Have you ever heard of the Monty Hall problem? It's a logic puzzle that still does my head in. Zachary Crockett writes a fantastic article about Marilyn vos Savant, and the "nightmarish journey, rife with name-calling, gender-based assumptions, and academic persecution" that came with getting the puzzle right.
Speaking of a nightmarish journey of name-calling, persecution and gender-based assumptions, Jon Ronson writes a great piece in the Times from the forthcoming book "So You've Been Publicly Shamed" on Justine Sacco. If you remember Sacco, she wrote a racist tweet that went viral and basically ruined her life. An interesting take on the modern phenomenon of witch trials, shaming people in stocks int he public square, and our obsession with trying to amuse the people we can't see.
Hire good people. Treat them well. Help them succeed. Compensate them fairly. Let them go home. An essay in praise for meaningless work, and escaping cupidity and the Peter Principle.
The startup world is full of new and interesting concepts - things like fail fast and pivot. The fundamental thing we all need to remember however is that the ultimate goal of a startup is to build a business, not inflate the ego of the founders. Some great lessons on the stunning failure of Fab.com, and how it went from raising $325 million dollars to going bust.
I have very mixed feelings about Buzzfeed, and the world of click bait they have invariably helped create. Rohin Dhar shows that the Internet publishing powerhouse actually sources 62% of its content from just 25 sources - and surprisingly a huge amount comes straight from Tumblr. It seems stealing from other publishing platforms (who's users no doubt stole it from somewhere else) is really good business.
Summarizing just how incredible Netflix is - the company earns $2.4 million per employee. But the real dangers are looming with the incredible land grab kicking off with everyone trying their hand at content. And it's forcing Netflix to risk everything.

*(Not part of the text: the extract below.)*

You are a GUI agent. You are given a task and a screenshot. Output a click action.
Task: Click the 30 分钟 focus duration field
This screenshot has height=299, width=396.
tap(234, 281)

Could McDonald's current woes be directly linked to them being a bad corporate citizen? The world of business and corporate responsibility is changing, and organizations that fail to see the writing on the wall are in real danger of being wiped out.
Two interesting articles on gambling. First, can you manufacture luck? It turns out, luck might actually be the result of how you behave, and not just the odds.
Second, a beautifully written long form essay by Jay Kang on his gambling addiction. The high is always the pain, and the pain is always the high.
To finish up, an oneiric video experience I stumbled upon, An Embroidery of Voids. Haunting. Enjoy.